*PROBLEM TO SOLVE*: Return every line of the records that includes the string "Политика".

*ENTRIES SUPPLIED*:
=== Section Start ===

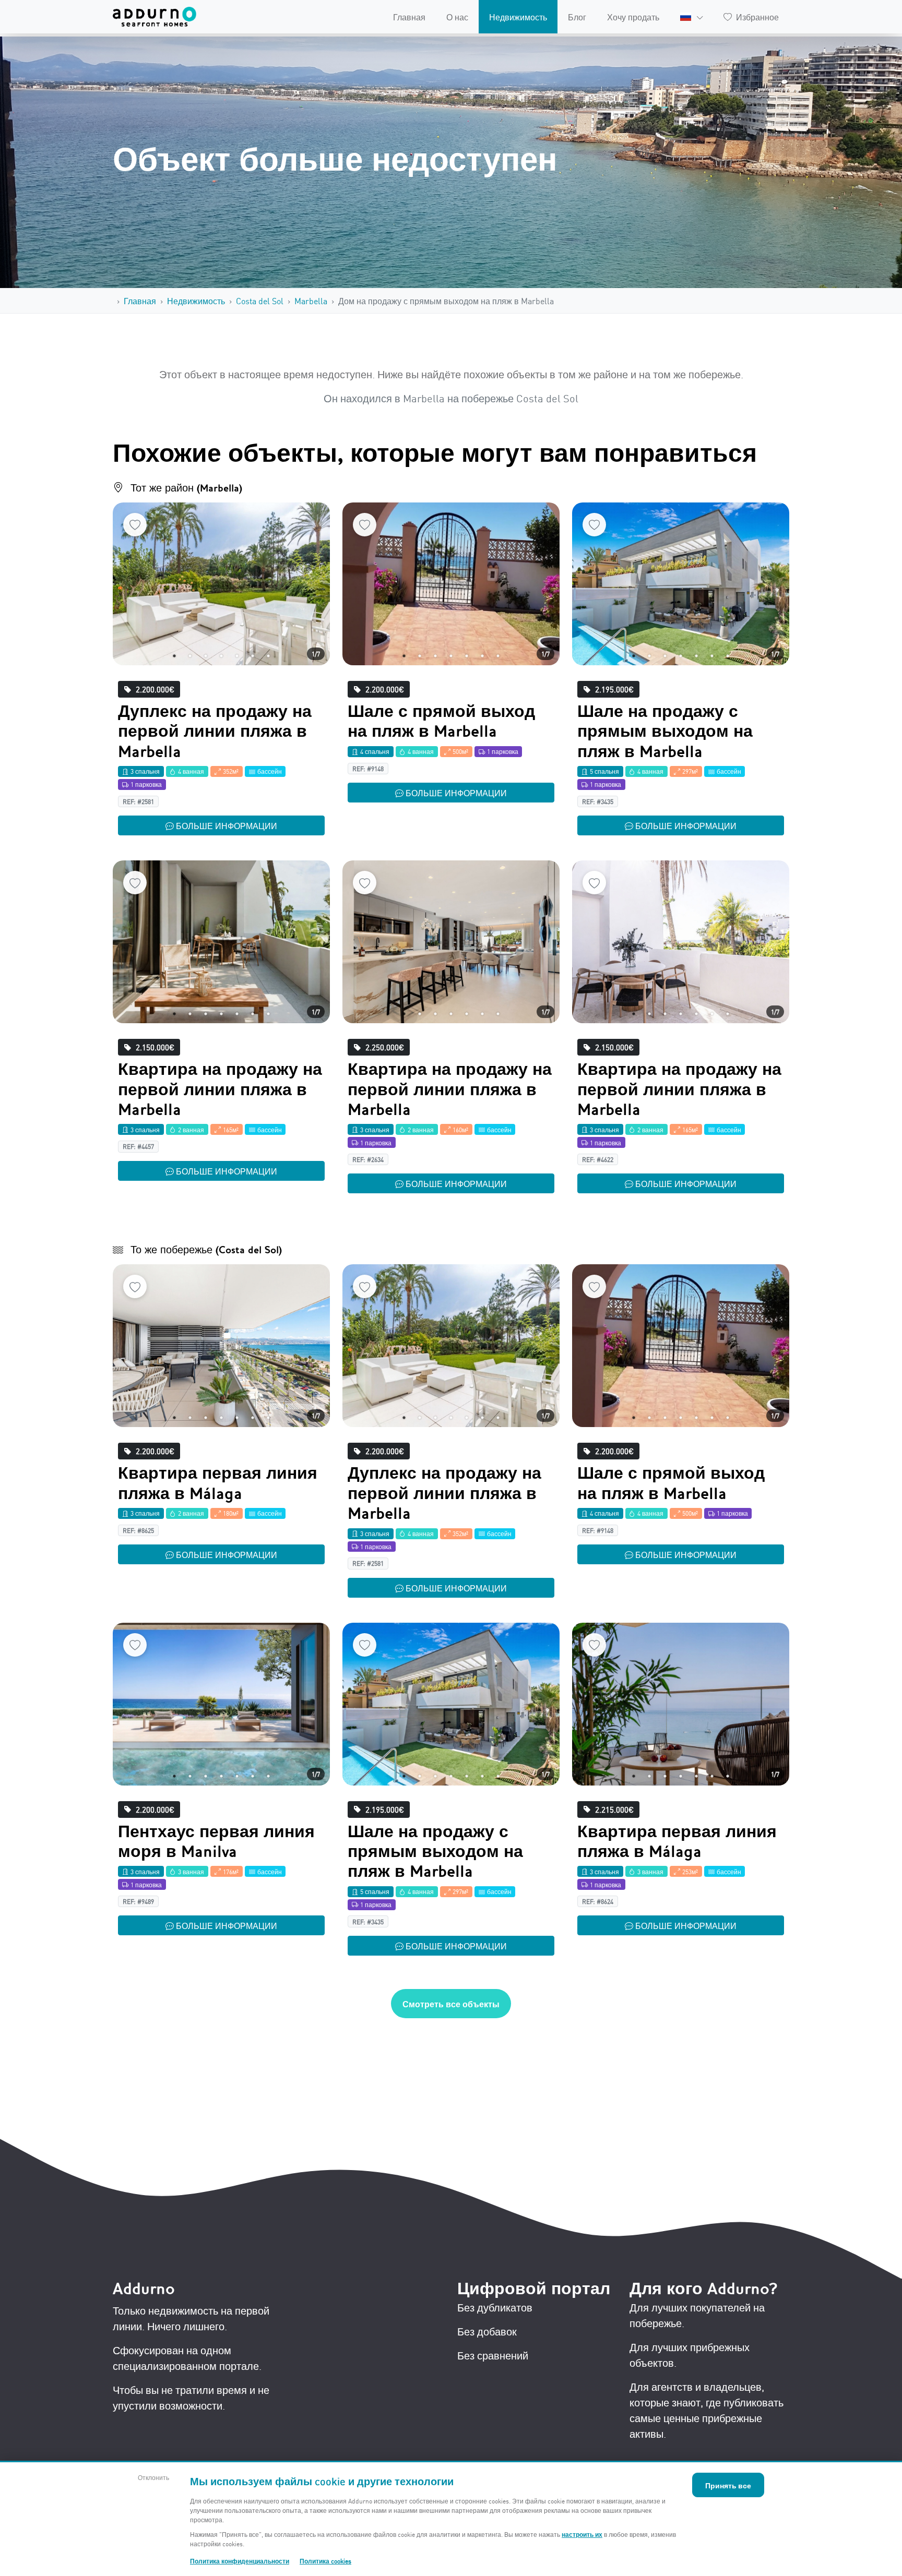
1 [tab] (174, 656)
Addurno (144, 2289)
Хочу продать (633, 16)
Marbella (310, 300)
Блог (577, 16)
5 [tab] (237, 656)
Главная (409, 16)
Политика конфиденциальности (239, 2560)
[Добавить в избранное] (135, 524)
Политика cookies (325, 2560)
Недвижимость (518, 16)
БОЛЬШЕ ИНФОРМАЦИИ (226, 825)
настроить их (582, 2534)
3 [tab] (205, 656)
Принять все (728, 2485)
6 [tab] (252, 656)
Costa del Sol (259, 300)
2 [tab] (190, 656)
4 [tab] (221, 656)
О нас (457, 16)
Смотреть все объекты (451, 2003)
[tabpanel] (221, 583)
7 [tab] (268, 656)
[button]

=== Section End ===

*RESULT FOR THIS TASK*:
Политика конфиденциальности (239, 2560)
Политика cookies (325, 2560)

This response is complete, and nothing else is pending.